Problem to work on: Copy the abstract on LMP2 in Sjögren's syndrome word for word, from "Labial biopsy specimen" to "background (11 patients).".

Text block:
————

Abstract 1079: Expression of Proteasomal Immunosubunit Beta1i (LMP2) is Suppressed in Inflammatory Infiltrates of Minor Salivary Glands in Sjögren´s Syndrome

Thomas Grader-Beck

Authors

Sonja Scheffler, Lars Morawietz, Anja Dankof, Lorena Martinez Gamboa, Thomas Doerner, Gerd-Rüdiger Burmester, Eugen Feist. Charité University Hospital, Berlin, Germany

Purpose

Based on recent reports stating an unusual composition of immunoproteasoms in peripheral blood mononuclear cells of patients with Sjögren´s syndrome as well as similar findings in spleen cells of the NOD mouse model for diabetes and Sjögren, we studied the protein expression of proteasomal immunosubunits in infiltrating immune cells in minor salivary glands of patients with sicca syndrome.

Methods

Labial biopsy specimen from 28 patients with suspected Sjögren´s syndrome were analyzed by immunohistochemistry for the expression of proteasomal immunosubunits beta1i (LMP2), beta2i (MECL1) and beta5i (LMP7). Additionally, the Chisholm-Mason grade was determined for each biopsy describing the extent of lymphocyte infiltration and focus-like aggregation. Patients were diagnosed according to the US-European consensus classification (2002), diagnoses were primary Sjögren´s syndrome (pSS, 14 patients), secondary Sjögren´s syndrome (sSS, 3 patients) and sicca syndrome without autoimmune background (11 patients).

Results

The expression of beta1i (LMP2) in infiltrating immune cells was significantly lower in the Sjögren group (pSS and sSS) compared to patients with non-autoimmune sicca syndrome (p=0.019). No significant differences were found in beta2i (MECL1) and beta5i (LMP7) expression comparing the same groups. Chisholm-Mason grade and beta1i (LMP2) expression were inversely correlated (Spearman r= -0.461, p=0.014). Interestingly, in patients with Sjögren´s syndrome under immunsuppressive therapy beta1i (LMP2) was expressed on a higher level, comparable to patients with sicca syndrome.

Conclusions

We could demonstrate that a suppression of beta1i (LMP2) occurs not only in peripheral white blood cells in Sjögren´s syndrome, but also in glandular infiltrates which play an important role in the inflammatory autoimmune process. This downregulation appears to be specific for Sjögren´s syndrome as it was not seen in patients with sicca syndrome without autoimmune disease. Data from ongoing mouse studies are supporting these findings. Given the known influence of proteasomal subunit composition on quality and quantitiy of the produced antigenic MHC I epitopes, the results suggest a possible pathogenetic role of the deregulation of immunosubunit beta1i (LMP2) in Sjögren´s syndrome.

————

Dataset:
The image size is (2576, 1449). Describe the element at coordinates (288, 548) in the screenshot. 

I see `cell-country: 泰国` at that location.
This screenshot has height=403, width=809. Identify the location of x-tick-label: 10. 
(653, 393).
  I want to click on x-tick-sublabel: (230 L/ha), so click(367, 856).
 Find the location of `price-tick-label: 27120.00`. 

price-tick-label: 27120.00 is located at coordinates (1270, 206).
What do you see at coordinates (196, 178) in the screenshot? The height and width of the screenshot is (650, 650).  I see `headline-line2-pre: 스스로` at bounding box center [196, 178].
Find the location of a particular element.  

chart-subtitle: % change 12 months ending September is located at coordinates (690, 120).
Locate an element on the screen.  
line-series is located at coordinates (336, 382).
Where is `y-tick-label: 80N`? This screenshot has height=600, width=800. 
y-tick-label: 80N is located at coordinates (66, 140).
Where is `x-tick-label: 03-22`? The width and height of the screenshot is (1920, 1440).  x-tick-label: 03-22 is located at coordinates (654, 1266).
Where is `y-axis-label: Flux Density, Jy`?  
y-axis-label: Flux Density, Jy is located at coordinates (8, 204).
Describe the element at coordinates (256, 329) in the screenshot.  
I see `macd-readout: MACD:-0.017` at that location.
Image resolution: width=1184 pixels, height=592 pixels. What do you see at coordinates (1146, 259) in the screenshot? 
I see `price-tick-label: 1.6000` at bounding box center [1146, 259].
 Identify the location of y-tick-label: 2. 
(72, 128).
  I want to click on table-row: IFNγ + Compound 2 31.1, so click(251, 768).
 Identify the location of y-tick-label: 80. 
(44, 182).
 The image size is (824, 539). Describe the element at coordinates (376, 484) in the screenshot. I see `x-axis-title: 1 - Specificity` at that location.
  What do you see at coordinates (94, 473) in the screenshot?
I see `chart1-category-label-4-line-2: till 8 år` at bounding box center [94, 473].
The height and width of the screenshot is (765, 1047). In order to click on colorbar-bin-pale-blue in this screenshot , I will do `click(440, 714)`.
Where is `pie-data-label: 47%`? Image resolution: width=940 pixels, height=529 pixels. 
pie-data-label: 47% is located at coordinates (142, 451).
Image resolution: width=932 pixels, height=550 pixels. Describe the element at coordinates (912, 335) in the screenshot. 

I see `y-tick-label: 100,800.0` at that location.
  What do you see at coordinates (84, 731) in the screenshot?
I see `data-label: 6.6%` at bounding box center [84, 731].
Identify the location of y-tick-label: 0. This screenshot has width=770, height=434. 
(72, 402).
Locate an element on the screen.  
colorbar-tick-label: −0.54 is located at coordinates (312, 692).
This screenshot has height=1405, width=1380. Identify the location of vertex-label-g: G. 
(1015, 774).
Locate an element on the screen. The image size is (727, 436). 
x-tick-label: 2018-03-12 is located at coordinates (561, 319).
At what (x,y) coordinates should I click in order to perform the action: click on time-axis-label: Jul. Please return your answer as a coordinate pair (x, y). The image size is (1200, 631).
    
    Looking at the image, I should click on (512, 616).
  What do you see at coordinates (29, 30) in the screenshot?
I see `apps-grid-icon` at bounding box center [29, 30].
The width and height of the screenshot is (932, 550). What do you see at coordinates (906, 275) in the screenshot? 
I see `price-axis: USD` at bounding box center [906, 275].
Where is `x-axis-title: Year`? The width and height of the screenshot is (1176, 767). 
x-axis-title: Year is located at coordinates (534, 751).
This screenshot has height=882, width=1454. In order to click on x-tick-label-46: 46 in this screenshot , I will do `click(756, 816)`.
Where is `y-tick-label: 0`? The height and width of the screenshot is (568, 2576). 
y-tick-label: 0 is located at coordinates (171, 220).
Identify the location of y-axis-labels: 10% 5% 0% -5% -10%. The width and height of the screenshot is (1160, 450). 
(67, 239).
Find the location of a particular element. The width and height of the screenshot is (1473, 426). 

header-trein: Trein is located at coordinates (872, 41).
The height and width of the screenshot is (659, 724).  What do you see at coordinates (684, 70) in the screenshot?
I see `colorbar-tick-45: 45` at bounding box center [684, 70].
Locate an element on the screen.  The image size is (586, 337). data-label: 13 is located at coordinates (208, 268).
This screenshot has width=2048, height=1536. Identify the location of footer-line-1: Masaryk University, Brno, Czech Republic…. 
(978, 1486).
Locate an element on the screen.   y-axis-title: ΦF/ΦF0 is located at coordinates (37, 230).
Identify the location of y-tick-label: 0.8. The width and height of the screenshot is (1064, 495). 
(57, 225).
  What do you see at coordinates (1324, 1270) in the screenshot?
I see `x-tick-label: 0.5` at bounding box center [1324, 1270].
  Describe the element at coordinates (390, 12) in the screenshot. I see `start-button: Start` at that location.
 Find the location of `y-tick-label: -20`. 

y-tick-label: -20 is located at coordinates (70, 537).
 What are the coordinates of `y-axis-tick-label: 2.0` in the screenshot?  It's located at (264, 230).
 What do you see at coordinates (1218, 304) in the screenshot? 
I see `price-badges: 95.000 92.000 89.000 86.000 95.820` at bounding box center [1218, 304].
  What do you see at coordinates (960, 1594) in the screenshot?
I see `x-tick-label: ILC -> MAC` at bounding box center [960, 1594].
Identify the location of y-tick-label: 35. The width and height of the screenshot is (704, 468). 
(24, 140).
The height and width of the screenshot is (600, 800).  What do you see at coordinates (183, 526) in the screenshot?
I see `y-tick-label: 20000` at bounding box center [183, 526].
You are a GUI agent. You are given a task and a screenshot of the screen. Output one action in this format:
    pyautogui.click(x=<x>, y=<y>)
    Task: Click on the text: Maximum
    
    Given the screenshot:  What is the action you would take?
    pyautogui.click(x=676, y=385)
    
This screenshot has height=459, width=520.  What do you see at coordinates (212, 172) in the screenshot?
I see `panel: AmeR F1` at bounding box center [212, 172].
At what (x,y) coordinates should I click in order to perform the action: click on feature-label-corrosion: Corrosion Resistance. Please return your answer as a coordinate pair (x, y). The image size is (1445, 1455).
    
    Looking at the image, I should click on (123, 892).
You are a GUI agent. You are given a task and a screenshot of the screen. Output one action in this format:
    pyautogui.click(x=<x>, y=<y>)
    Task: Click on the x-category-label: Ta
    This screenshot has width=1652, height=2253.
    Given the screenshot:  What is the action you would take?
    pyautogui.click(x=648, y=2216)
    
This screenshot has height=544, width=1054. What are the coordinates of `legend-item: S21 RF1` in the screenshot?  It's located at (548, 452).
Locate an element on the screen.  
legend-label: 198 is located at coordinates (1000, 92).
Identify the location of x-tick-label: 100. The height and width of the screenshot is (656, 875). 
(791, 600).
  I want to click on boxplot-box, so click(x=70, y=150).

————

Response to this exercise:
Labial biopsy specimen from 28 patients with suspected Sjögren´s syndrome were analyzed by immunohistochemistry for the expression of proteasomal immunosubunits beta1i (LMP2), beta2i (MECL1) and beta5i (LMP7). Additionally, the Chisholm-Mason grade was determined for each biopsy describing the extent of lymphocyte infiltration and focus-like aggregation. Patients were diagnosed according to the US-European consensus classification (2002), diagnoses were primary Sjögren´s syndrome (pSS, 14 patients), secondary Sjögren´s syndrome (sSS, 3 patients) and sicca syndrome without autoimmune background (11 patients).